*** Opening DATASET RECORDS ***

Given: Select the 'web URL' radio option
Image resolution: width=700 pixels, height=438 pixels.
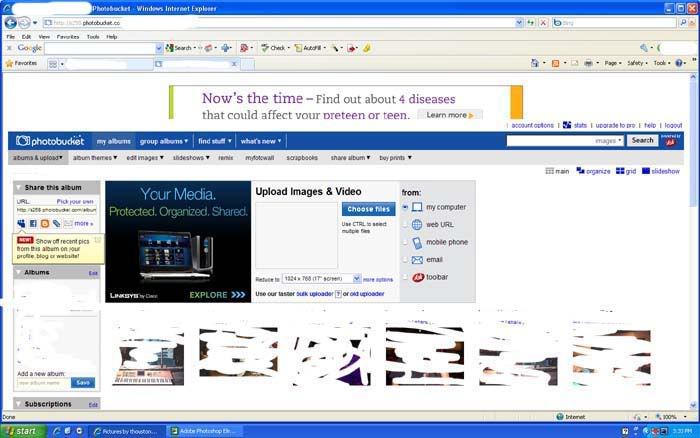Looking at the screenshot, I should tap(405, 225).
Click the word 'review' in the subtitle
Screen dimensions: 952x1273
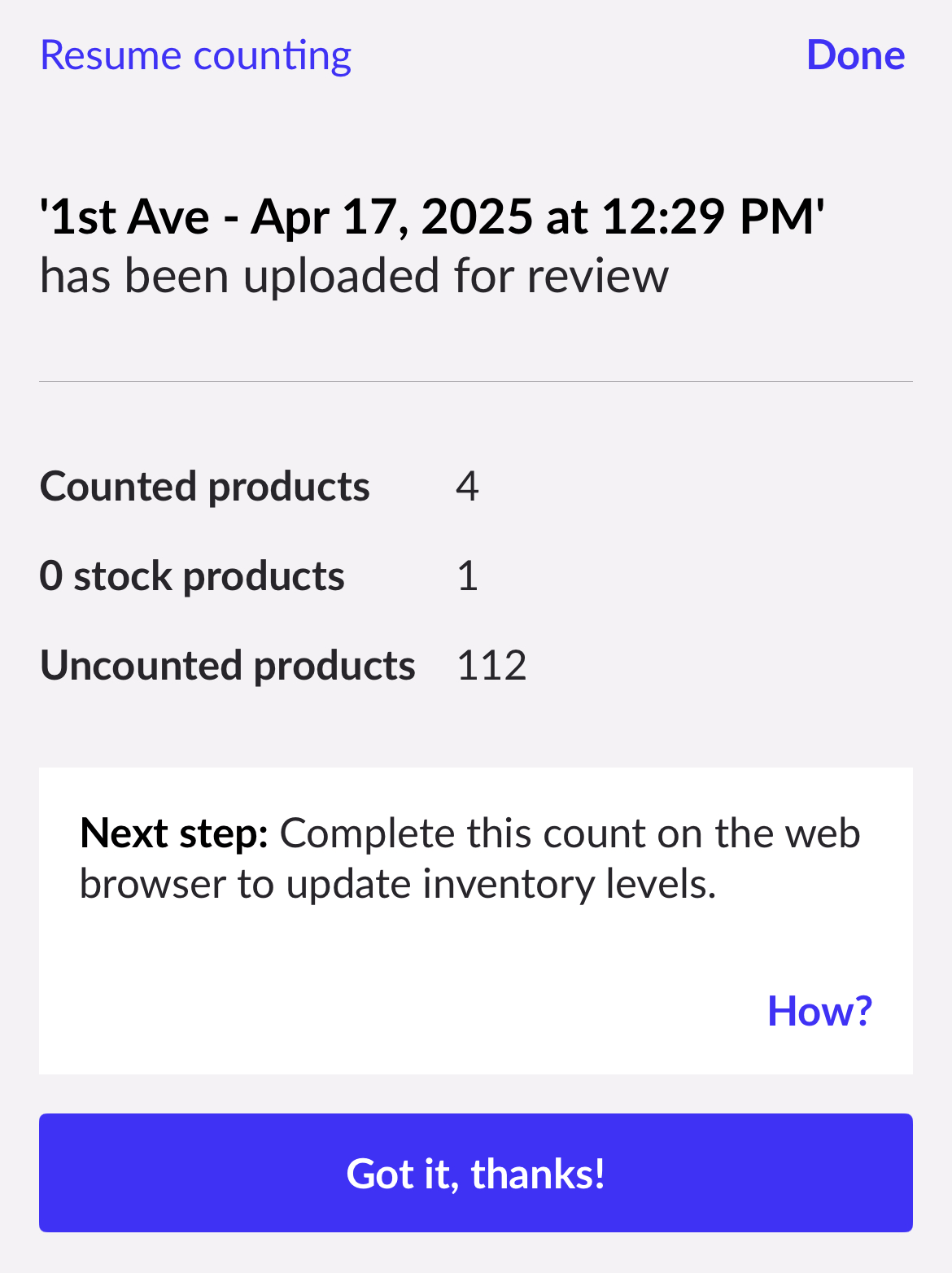(x=597, y=276)
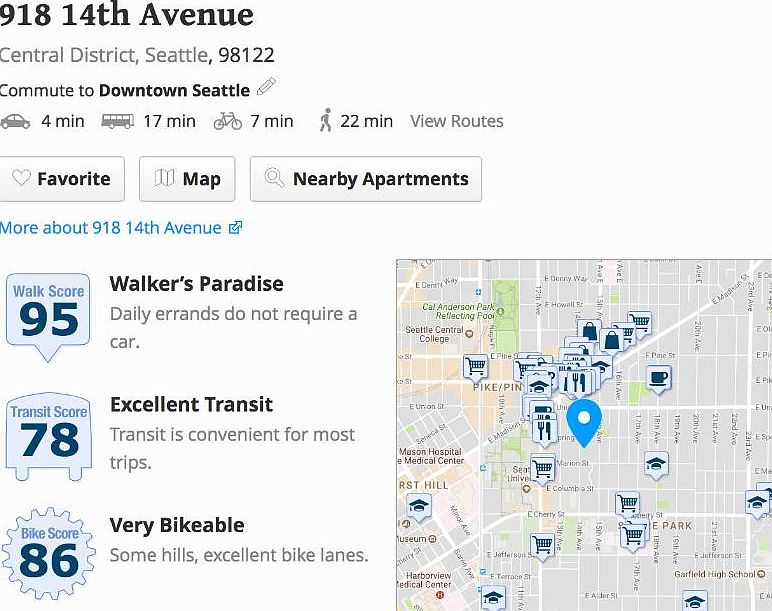Click the Bike Score 86 badge

point(49,553)
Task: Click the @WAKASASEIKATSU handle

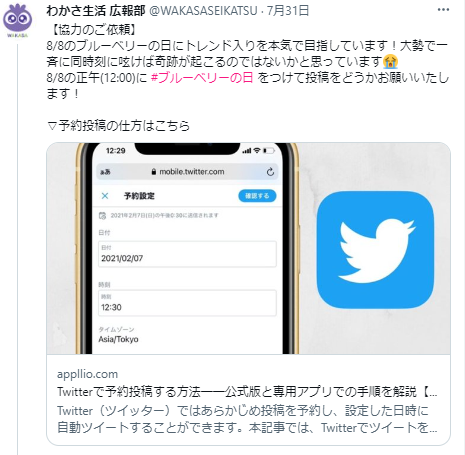Action: [203, 11]
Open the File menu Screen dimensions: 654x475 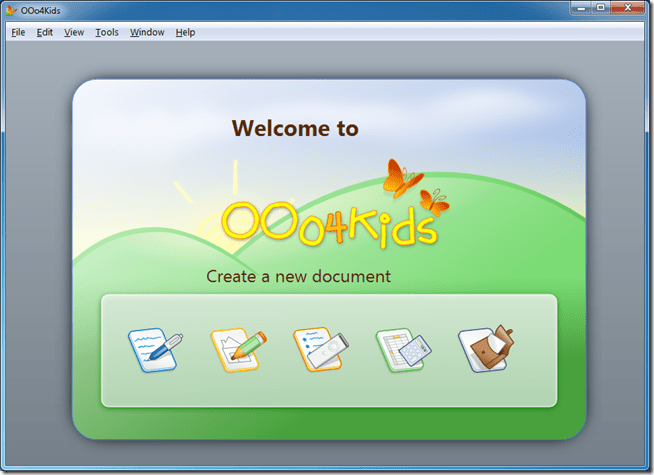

*** Closing DATASET RECORDS ***

#### ASSIGNMENT
Wherever a picture appears in the data, please drop it and retype the rest exactly.

#### OUTPUT OF THE EXERCISE
Given: Select the 'web URL' radio option
Image resolution: width=700 pixels, height=438 pixels.
Looking at the screenshot, I should tap(405, 225).
Click the word 'review' in the subtitle
Screen dimensions: 952x1273
(x=597, y=276)
Click the Bike Score 86 badge

point(49,553)
Task: Click the @WAKASASEIKATSU handle

Action: [203, 11]
Open the File menu Screen dimensions: 654x475 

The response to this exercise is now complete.